When life in the office gets too stressful, sometimes retreating to the safety of the local Jewish deli for the lunch hour is necessary. In the past week, my coworker Eryn and I needed an escape desperately. While she responsibly took some work files to look over, I acted as entertainment. The February issue of Bon Appetit, themed “Savor the South,” is my favorite magazine in ages. Obviously, my Southern roots gives me a bias but this issue is pretty awesome.
In the middle of pretty much reading the magazine out loud, I spied a recipe for Dirty Farro, an awesome twist on dirty rice. Except when I mentioned the recipe to Eryn, she heard it as “dirty pharaoh” and in the state of our stress-induced delirium, “dirty pharaoh” has become contagious. Between our new catchphrase, my existing crush on the Bon Appetit issue and the February vintage recipe swap’s wild rice recipe, inspiration was all-encompassing.
While pondering my creation, I found freekeh tucked away in the depths of my pantry. What is freekeh, you might ask? It’s a spelt berry that is picked while green and then smoked. In my youth, I have eaten many servings of the Arabic freekeh, which was the what my dad’s family called a grain and meat stew. Not until I moved to New York and saw freekeh at the farmer’s market did I realized that’s the name of the grain, not just the dish.
After a year of being intimidated by the little smoked grain sitting in my cabinets, I took the plunge with sausage and chicken livers, the holy trinity of mirepoix and some smoky spices. I imagine adding a little more liquid, egg and bread crumbs could create a fantastic dressing more similar to our Vintage Recipe Swap, but I love a grain side dish that resembles a salad more than a casserole. The chicken livers add depth with their earthy flavor, the cured chorizo creates a little chewy, spicy texture, the mirepoix is a great base, and the freekeh gets just tender enough, with still a little bite. The freshness of the celery leaves and parsley folded in at the end is lovely.

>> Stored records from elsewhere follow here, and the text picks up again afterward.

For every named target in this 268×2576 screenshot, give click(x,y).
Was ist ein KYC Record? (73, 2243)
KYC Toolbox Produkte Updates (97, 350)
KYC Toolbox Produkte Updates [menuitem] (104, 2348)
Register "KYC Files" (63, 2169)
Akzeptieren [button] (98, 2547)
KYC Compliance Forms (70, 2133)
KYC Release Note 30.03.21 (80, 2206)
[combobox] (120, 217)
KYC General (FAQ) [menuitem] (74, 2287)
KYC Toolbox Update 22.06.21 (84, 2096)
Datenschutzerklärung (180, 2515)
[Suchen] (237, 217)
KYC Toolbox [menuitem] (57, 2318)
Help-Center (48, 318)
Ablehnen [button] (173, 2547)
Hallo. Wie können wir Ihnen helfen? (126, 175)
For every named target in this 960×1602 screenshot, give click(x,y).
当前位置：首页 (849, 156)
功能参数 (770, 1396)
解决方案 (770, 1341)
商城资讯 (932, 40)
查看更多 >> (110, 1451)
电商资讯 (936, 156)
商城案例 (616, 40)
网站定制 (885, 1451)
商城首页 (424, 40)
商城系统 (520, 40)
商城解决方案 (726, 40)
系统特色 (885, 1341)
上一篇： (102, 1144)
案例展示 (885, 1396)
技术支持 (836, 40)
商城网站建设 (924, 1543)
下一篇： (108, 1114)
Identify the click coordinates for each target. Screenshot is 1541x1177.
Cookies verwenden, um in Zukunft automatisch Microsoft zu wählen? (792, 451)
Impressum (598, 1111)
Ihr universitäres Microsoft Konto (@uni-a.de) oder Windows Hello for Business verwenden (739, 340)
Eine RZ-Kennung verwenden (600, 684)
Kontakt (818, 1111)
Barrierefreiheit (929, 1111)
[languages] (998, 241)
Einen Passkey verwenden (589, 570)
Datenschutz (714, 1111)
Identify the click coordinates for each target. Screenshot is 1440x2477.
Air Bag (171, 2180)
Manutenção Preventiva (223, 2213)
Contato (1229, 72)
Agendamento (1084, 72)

If tracking down freekeh isn't your thing, farro, spelt or wheat berries, brown rice or wild rice could all work. A larger, heartier grain gives the dish more texture and body than something like quinoa or white rice.
- 2 cups freekeh
- 2.5 cups [20 ounces] water
- 2 bay leaves
- 1 bullion cube [optional]
- 2 tablespoons olive oil
- 1/4 pound chicken livers, trimmed, chopped
- 4 ounces cured, dried chorizo, chopped into small pieces
- 1 1/2 cups diced onions [about 1 large onion]
- 3/4 cups diced carrots [about 2 carrots]
- 3/4 cups diced celery [about 2 stalks]
- 1 tablespoon minced garlic [about 4 cloves]
- 4 dashes Worcestershire sauce
- 1/2 teaspoon five spice powder
- 1/4 teaspoon allspice
- 1/4 teaspoon garam masala
- 1/4 teaspoon turmeric
- 1/4 teaspoon red pepper flakes
- kosher salt and black pepper to taste
- 1 cup [8 ounces] water
- 1/2 cup celery leaves, choppd
- 1/2 cup parsley, chopped
- Cook the freekeh. Place the freekeh, water, bay leaves and bullion cube [if using] in a large saucepan. Cover and bring to a boil. Reduce heat, uncover and cook for 30-45 minutes. You want the freekeh [or whatever grain used] al dente, so that it is edible but a little bit chewy. It will cook more later.
- Reserve the freekeh in a bowl and use the same pot. On medium heat, add the oil, chopped liver and chorizo to the pan. Let cook for 5 minutes, letting the chorizo brown and the liver cook.
- Add the onions, carrots, celery, garlic, Worchestershire sauce, five spice, allspice, garam masala, turmeric and red pepper flakes and a pinch of kosher salt to the pot. Let saute for five more minutes, unti the vegetables soften.
- Add the water, scraping up the bottom of the pan to deglaze. Bring to a simmer and lower to medium-low [keeping a steady, not rolling, simmer]. Cook, uncovered, for about 8 minutes, or until the liquid has reduced by half.
- Stir in the freekeh and simmer until all liquid is absorbed and the freekeh is tender. This should take about 10-15 minutes.
- Once tender, stir in the celery leaves and parsley. Taste. Add kosher salt and black pepper to taste. Enjoy!